Deputy director Carl Emmerson said at a briefing on the statement today that national debt was falling but was still at twice its pre-crisis share of national income.

He said the scope for spending more of tax revenue on public services could be limited because there were fewer taxpayers.

The increases in income tax thresholds and other reforms meant that only 56% of adults paid income tax, against 66% in 2007–08.

Just 1% of income tax payers contributed 28% of this revenue source, making it highly sensitive to any change in their circumstances, and a significant number were EU nationals who might depart after Brexit.

Hammond said yesterday that he would this autumn set out the parameters for a Spending Review in 2019.

Emmerson noted budget forecasts implied day-to-day departmental spending over the three years to 2022–23 falling in real per-capita terms by 2%, something he said would cost an extra £7bn if a political decision were taken to avoid such cuts.

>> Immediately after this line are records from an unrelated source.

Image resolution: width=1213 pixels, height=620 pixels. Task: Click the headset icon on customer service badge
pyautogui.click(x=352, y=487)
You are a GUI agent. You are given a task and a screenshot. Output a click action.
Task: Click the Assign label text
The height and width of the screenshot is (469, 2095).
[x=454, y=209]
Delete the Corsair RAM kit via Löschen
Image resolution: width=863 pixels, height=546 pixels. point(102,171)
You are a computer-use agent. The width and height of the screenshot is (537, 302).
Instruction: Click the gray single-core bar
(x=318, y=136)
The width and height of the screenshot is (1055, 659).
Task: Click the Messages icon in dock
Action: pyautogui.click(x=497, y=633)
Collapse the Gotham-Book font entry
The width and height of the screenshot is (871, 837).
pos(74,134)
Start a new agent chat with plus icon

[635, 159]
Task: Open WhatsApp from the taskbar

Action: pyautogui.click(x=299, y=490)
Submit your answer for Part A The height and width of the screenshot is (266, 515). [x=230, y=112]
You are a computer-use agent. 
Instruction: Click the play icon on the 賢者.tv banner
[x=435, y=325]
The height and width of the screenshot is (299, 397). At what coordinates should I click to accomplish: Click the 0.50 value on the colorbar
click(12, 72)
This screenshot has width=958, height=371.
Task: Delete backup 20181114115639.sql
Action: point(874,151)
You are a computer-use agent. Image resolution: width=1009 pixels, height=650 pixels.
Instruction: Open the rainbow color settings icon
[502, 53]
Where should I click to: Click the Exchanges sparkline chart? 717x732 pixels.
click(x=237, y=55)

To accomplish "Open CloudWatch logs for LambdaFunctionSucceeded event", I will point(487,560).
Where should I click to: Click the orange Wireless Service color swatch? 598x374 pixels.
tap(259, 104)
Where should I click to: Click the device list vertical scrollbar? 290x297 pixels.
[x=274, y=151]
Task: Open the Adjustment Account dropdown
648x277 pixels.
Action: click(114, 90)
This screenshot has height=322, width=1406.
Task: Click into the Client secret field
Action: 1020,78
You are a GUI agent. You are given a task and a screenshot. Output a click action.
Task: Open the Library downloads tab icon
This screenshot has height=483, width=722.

There were pressures to do so because of clear signs of strain in public services - in particular in the NHS, prison service and local government - which had markedly worsened over the past two years, Emmerson noted.

IFS director Paul Johnson said the Spring Statement came near the tenth anniversary of the last pre-crisis Budget, since when the economy had broken records for poor performance and showed little sign of generating enough growth to significantly raise public spending.

“The deficit this year is projected to come in about £4bn less than expected in the autumn, and about £13bn less than projected in the March 2017 Budget,” Johnson said.

“That is good news, largely driven by better than expected tax receipts. That good news largely washes out over the next few years, however.”

He said the structural deficit in 2019-20 was “almost unchanged” and despite the economy being £300bn smaller than pre-crisis forecasts suggested, it now lacked the spare capacity to grow.

“Growth projections remain very subdued,” he said. “At no point in the next five years does the OBR believe that annual growth will exceed 1.5%.”

Although borrowing was now down to pre-crisis levels, UK growth prospects remained among the worst in the G20 and Brexit uncertainties meant, “there remains plenty of risk on the downside”.

Hammond’s greatest challenge in this context would be to “balance growing demands for spending increases against his desire to balance the books in the mid-2020s, “ Johnson said.

He noted many public services “are struggling in a way that they were not two or three years ago”, and “local government, having done a remarkable job of coping with cuts, is showing the strain”.

It was unclear where money would come from to meet pay awards above the now-abolished 1% cap, while substantial cuts to working age benefits had yet to take effect.